Leading Successful Projects

Organizational are facing complex challenges through an accelerating rate of change of external factors such as technology, demographics, government regulations, and global competition.  These rapid and spot changes put tremendous pressure on organizations to effectively respond. As a result, traditional structures for managing must allow an additional management form.  This emerging form is well suited to short term, unique demands of the external environment and is referred to as projects.  Projects deliver change. Project Leaders deliver projects.

How can it be that this emerging form of projects and project teams is in greater demand and is garnering attention by organizational leadership?  Projects have always existed. Some outstanding examples are the building of the Egyptian pyramids, Stonehenge, the Great Wall of China, and the Mayan pyramids. These are considered some of the greatest projects in history.  The project managers of the above projects used simple tools. They did not have software programs to manage their projects. These projects also took a high toll on the well-being of the project workers. Yet these projects were completed and represent wonders of our world.

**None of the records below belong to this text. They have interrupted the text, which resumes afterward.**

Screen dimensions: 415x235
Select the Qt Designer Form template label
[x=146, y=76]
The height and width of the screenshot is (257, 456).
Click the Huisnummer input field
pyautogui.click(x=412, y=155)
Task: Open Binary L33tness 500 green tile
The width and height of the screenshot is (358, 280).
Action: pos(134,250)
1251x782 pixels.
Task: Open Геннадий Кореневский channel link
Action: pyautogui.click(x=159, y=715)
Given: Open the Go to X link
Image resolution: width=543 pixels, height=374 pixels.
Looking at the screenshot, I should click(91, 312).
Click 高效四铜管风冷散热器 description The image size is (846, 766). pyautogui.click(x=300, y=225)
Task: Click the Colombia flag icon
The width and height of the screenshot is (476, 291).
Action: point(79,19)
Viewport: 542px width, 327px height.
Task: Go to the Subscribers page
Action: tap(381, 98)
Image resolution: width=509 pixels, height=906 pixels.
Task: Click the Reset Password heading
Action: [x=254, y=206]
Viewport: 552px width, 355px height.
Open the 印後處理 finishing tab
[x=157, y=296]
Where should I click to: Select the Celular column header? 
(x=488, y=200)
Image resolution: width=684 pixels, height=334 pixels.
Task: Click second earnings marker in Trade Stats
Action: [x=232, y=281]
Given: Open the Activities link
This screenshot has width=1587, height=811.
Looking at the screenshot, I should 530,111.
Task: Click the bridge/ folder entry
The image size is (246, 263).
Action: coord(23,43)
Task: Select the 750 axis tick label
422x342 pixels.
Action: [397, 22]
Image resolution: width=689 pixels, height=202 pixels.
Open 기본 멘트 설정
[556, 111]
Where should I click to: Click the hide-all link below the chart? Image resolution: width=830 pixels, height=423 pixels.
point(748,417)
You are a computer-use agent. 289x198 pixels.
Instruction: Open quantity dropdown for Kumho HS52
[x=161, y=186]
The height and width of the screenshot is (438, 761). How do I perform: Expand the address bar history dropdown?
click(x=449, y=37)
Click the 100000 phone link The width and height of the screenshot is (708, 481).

It is generally agreed that the beginning of project management as a discipline began in the 1950’s and 1960’s in the United States with the Polaris project. Over the subsequent decades, a group of dedicated project managers have been learning and improving project management methodology.  A community of practice emerged to create a Project Management Body of Knowledge (PMBOK). Despite the dedication and significant improvements, project management did not gain common acceptance and utilization until recently. PMBOK was developed during a time that the basic assumption of good management was hierarchical, command and control.

At their best, organizations are learning communities. If this is so, managing the people side of projects is an essential part of learning and responding effectively to change. Classic project management has focused on the technical or tactical side of executing projects efficiently. Now, however, there is a need to build upon the technical side by adding a focus on the social reality of a project to effectively execute projects. The change the projects seek occurs when stakeholders (those with a stake or impacted) accept and support the change.

It is not an either/or but a both/and of project work. Projects have things that need to be managed (planning, budgeting, organizing, staffing, controlling, and problem solving) but people need to be led (providing vision, aligning, motivating, inspiring). Management without leadership is as bad as leadership without management.[1] Both are needed. This balanced Socio-Technical focus produces successful projects and high performance organization cultures.

The purpose of this paper is to provide language, understanding, and approaches for the technical side of projects (project management) and then add project leadership. In this way, both the technical and social/people aspects of executing a project have focus.  


In organizations today, there are many types of projects with endless possibilities.  A project can be

         Developing a new product or service

         Designing and implementing a new process

         Developing a brand image or marketing plan.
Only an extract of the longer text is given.